Down-The-Road Lad Who Clicked In Faraway Places
Happy Story That Stretches To Oregon And Back
Not content with filing his comprehensive piece several weeks ago on Wolves’ journey to the final of the 1975-76 FA Youth Cup, California-based Charles Bamforth has since been busy researching the life and times of several members of the squad. Here, he profiles the career, playing and otherwise, of one such man.
With the possible exception of another 1970s figure, Gerry O’Hara, the term ‘local lad’ probably applies to Martin Loftus more than anyone who has ever donned the gold and black. He was born on Waterloo Road.
If you chat to him these days, though, you would never imagine it, speaking as he does with a rich Irish accent.
“Although I was born in Wolverhampton, my parents were from Roscommon and Loftus is a County Mayo name,” he says. “I came here on holiday in 1989, met my wife, got married a year later and now we have six kids!”
As a 16-year-old star-struck Wolves fan, though, he didn’t have to walk very far to go and knock on the door to ask for a trial.
“They took me on but I stayed at school to do my A levels. It was my ambition to be a PE teacher. I trained one evening a week and played on Saturdays, When I turned 18, they didn’t sign me. I knew I wasn’t going to make it.
“To be honest, I don’t think I played very well. It was a confidence thing. Most of the other lads were apprentices. You’re a bit on the outside and don’t get the bonding. I was a quiet lad. But I had a good attitude and did my best. The coaches seemed to like that.
“I played for the A and B teams. That Midland Combination was a tough league. To be honest, I had no idea where we played. I just got on the bus!
“My better stuff was when I played with the town team and the county. I captained West Midlands under-18s and was among the last 50 in the trials for England under-18s. In that county team, we played the Wolves youngsters twice and won both and I can remember playing really well. But it didn’t seem to go so well when I was in a gold shirt.”
Nevertheless, Martin, a right-back or sweeper, was good enough to be part of the 1975-76 FA Youth Cup squad and his former team-mates speak highly of his abilities while acknowledging his assertion that his was not one of the noisier voices in the dressing room.
“Chindha Singh was at school with me, St Edmunds,” he added. “George Berry and Bob Hazell…..they were the business. I was substitute in the Youth Cup final against Albion. I never played in front of such a big crowd. I never looked up at them. You have to get used to that sort of thing. That was my problem.”

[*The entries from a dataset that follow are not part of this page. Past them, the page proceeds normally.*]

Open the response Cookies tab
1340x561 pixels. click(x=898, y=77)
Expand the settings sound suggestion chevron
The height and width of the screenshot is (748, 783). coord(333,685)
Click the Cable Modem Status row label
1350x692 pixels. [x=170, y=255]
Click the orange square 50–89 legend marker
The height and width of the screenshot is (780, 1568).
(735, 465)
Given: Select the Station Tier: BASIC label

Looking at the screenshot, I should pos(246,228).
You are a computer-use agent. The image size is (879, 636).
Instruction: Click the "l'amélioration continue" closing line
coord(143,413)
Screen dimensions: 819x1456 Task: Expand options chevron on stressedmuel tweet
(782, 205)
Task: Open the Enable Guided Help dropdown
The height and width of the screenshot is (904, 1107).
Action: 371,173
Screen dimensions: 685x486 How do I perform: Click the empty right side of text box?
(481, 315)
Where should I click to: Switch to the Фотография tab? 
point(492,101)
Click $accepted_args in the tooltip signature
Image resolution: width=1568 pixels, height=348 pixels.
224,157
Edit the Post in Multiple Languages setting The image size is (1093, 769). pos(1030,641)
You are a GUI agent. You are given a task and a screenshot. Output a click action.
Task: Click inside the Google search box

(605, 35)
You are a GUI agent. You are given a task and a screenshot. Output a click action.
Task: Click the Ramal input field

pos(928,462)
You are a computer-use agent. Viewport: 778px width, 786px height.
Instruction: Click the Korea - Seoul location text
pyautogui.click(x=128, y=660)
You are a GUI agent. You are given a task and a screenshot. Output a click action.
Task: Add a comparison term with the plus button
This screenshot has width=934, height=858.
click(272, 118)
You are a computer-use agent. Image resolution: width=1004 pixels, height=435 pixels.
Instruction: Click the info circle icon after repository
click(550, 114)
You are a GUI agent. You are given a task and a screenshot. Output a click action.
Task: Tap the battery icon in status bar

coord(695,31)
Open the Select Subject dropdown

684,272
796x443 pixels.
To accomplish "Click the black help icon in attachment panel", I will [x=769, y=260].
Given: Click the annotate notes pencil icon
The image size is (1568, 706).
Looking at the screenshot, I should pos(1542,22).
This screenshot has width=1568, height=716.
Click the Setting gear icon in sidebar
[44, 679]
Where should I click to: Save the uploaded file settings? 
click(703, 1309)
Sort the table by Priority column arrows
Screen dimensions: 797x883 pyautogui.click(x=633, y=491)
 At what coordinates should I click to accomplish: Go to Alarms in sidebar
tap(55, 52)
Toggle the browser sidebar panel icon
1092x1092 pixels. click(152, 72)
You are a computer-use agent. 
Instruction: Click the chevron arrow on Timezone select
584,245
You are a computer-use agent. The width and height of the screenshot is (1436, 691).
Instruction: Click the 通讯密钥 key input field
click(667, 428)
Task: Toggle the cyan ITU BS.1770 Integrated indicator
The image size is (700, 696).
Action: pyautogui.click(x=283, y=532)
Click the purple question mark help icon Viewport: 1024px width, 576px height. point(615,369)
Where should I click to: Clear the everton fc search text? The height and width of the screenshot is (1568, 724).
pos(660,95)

Loftus was a late developer and flourished in the United States.
“There was a close link between Portland (in Oregon) and Wolves. Peter Withe, Jimmy Kelly, Don Gardner, Chris Dangerfield, Barry Powell….they all went over there to play for the professional team, the Timbers. In my case, we did a fund-raiser for the schools team and sent the Town Under-18s out for a two-week holiday during which we played some games. I won a four-year full soccer scholarship to play at the University of Portland. I was selected for the All West Coast side and for the All American second team in my final year. I was there six and a half years.
“I really have to thank Tony Penman (the scout who discovered John Richards) at Wolves. Without him, I would not have had a career. It was thanks to him that I went to Portland and I really grew up there. We chiefly played against West Coast universities in the NCAA Division One.”
The National Collegiate Athletic Association (NCAA) is a non-profit organisation linking the athletic programmes of many colleges and universities in the United States and Canada. In the West Coast Conference that the University of Portland had just joined (Loftus was part of the inaugural team), there were also Loyola Marymount in Los Angeles, Pepperdine University (Malibu), The University of San Francisco, Seattle University and the University of Nevada (Reno), among others.
“For two years, we had Dennis O’Meara and Manuel Garcia in charge and they brought their own special magic,” he says. “For the next four, we had Mike Davis, an Englishman who came to us from the University of Oregon. He had played semi-professionally in the UK and had a full coaching license from United States Soccer Federation and a full coaching certificate from the English FA.
“I was a regular watching the lads at the Portland Timbers and, in the close season, got the chance to play against Les Wilson, Mick Hoban, Charlie Cooke, Clive Charles, Jimmy Conway, Ray Martin and Graham Day, who were all part of teams in the then North American Soccer League.”
Loftus earned a bachelor’s degree at Portland and stayed on for a master’s in business administration. By 1983, he was ready to come home to Wolverhampton. He joined the family building company but, six years later, headed to the Emerald Isle of his ancestry, continuing to work in construction but also as a driver.
He has also refereed and played a major role in the Roscommon & District Youth League and has coached in schools as well as managing club and county representative teams. These days, at 54, he is a football consultant.